◆ THE TASK:
From the MBrace discussion thread, list every distinct user handle written with an @ sign.

Closed dsyme closed 9 years ago
I added a CloudFile sample as well. @palladin and @eiriktsarpalis please take a look - I think some of the MBrace API is changing in this regard.
BTW please advise about how to teach people about partitioning cloud arrays.
The best way to read data from a cloud file is https://github.com/elastacloud/mbrace-on-brisk-starter/blob/master/src/Demos/4-parallel-web-download.fsx#L48
Is there any reason to use .NET Task rather than the mbrace Process? Process gives you all information around the process including running time etc. rather than pushing it into a Task where you lose a lot of the details.
Looks good. The brisk version seems to be lacking the client API for creating cloud refs without sending work to the cluster. This will be fixed as soon as push the MBrace.Azure package.
Another example I can think of is giving an example with ICloudDisposable
. For instance,
cloud {
use! data = CloudRef.New [| 1 .. 10000000 |]
let! results = Array.init 10 (fun i -> doWork i data) |> Cloud.Parallel
return (data, results) // return the data cloud ref to verify it has been disposed from store
}
I'm just using Task because that's what I've got used to. I'll try Process and then adjust systematically
@isaacabraham @dsyme The latest release of MBrace.Core
comes with a cloud task abstraction. It's essentially like the process type but can be created and consumed by cloud workflows. It should replace any occurrence of System.Threading.Task
in the client API.
@eiriktsarpalis: When would you use CloudTask over Cloud? @dsyme: cool - I think moving to Process will be better insofar as provide a simpler experience for reasoning about what's happening to a job that is submitted.
@eiriktsarpalis - OK, great. I'll switch to CreateProcess for now.
@isaacabraham - any ETA when we can upgrade the Brisk cluster creation to use a newer MBrace.Core? It looks like there are lots of good improvements to the programming model in the works.

◆ SOURCE DATA:
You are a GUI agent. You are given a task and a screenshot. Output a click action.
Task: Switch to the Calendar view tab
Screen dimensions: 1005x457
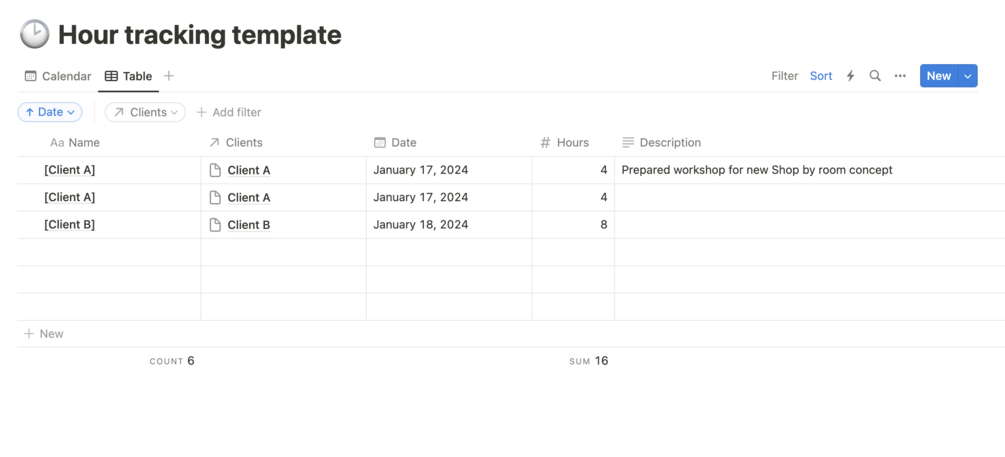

◆ WRITTEN RESPONSE:
- @palladin
- @eiriktsarpalis
- @isaacabraham
- @dsyme